Recently Sarah Selecky has published series of articles recently about writing retreats, both the tutored and non-tutored kind and I’m starting to make plans for a week on retreat in North Wales later in the year. The person I’m currently mentoring with Cinnamon Press recently been on a retreat with Arvon so I’ve been thinking about retreats and whether they are useful.
I came across an article by Max Dunbarwhich takes a critical look at the whole idea and comes to the conclusion that they are not worth the expense. I disagree as in my case it would have taken far longer to complete the two poetry collections which I’ve had published were it not for the opportunities which Cinnamon Press provide at T’yn y Coed. I want to make the distinction between going away to do a week’s course on writing with workshops and tutor-led sessions (often described as a retreat) and having a week away from home in which you focus completely on your work.

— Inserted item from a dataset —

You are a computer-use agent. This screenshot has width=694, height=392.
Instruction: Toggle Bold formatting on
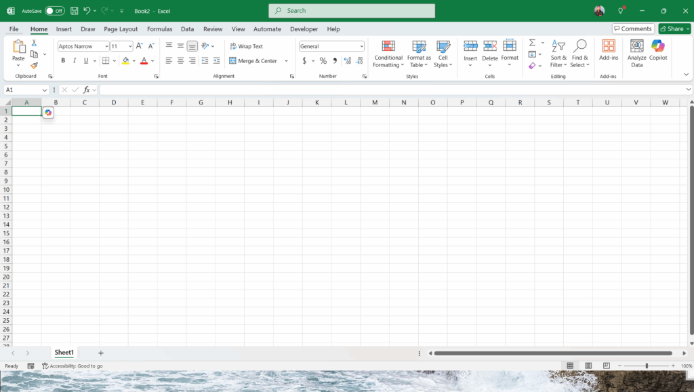[x=63, y=61]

The article makes the point that you don’t have to go away to deepest Devon or elsewhere to enable you to write. You could save the money and do the writing at home. Whilst this is true there is something effective and efficient about having that week away which I would find hard to replicate whilst doing runs to school, hanging out washing and other domestic errands. Of course I write at home but at crucial stages in the development of both books I have needed to get away to spend time with the book and nothing but the book. The other interesting thing which happens psychologically is feeling that you should come back with something to show for the week’s absence. With Convoy I wanted to tackle the difficult subject matter of the final convoy, Operation Pedestal, which reached Malta in August 1942. I found it the hardest part of the book to write because of the number of ships that were sunk and men killed and also because of the volume of research material I had amassed. The week away gave me permission to get on with the writing.
With Voices from Stone and Bronze I used the time on retreat in April last year to take a critical look at how the manuscript was shaping up and to make decisions about the order of the poems and which ones to leave out.
The social aspect of writing weeks should not be under-estimated. I am still in regular contact with the writers on the first retreat I did organised by Cinnamon Press. It helped that the numbers was limited and you got a chance to get to know other people’s writing reasonably well and we were all writing work of a similar near publishable standard. I only have one experience of Arvon which was a long time ago and the group size was about twenty which seemed to lead to a rather competitive atmosphere with people being keen to impress the tutors. Nonetheless I did get a lot written during the week. I think that with the more long standing organisation like Arvon it is your responsibility to make the week away productive and to focus on what you want to finish.
You do not have to free up the whole of a week to go away. You can just escape to a nearby library for the day as Rachel Lucas does, although she has Gladstone’s library up the road from her.
Of course the ultimate in retreats has to be Haworthen Castle, which offers fellowships for a month away. I have that in mind for the book after the next one by which time my household will be finished with A levels and GCSEs and the guilt factor about taking a whole month out will have diminished.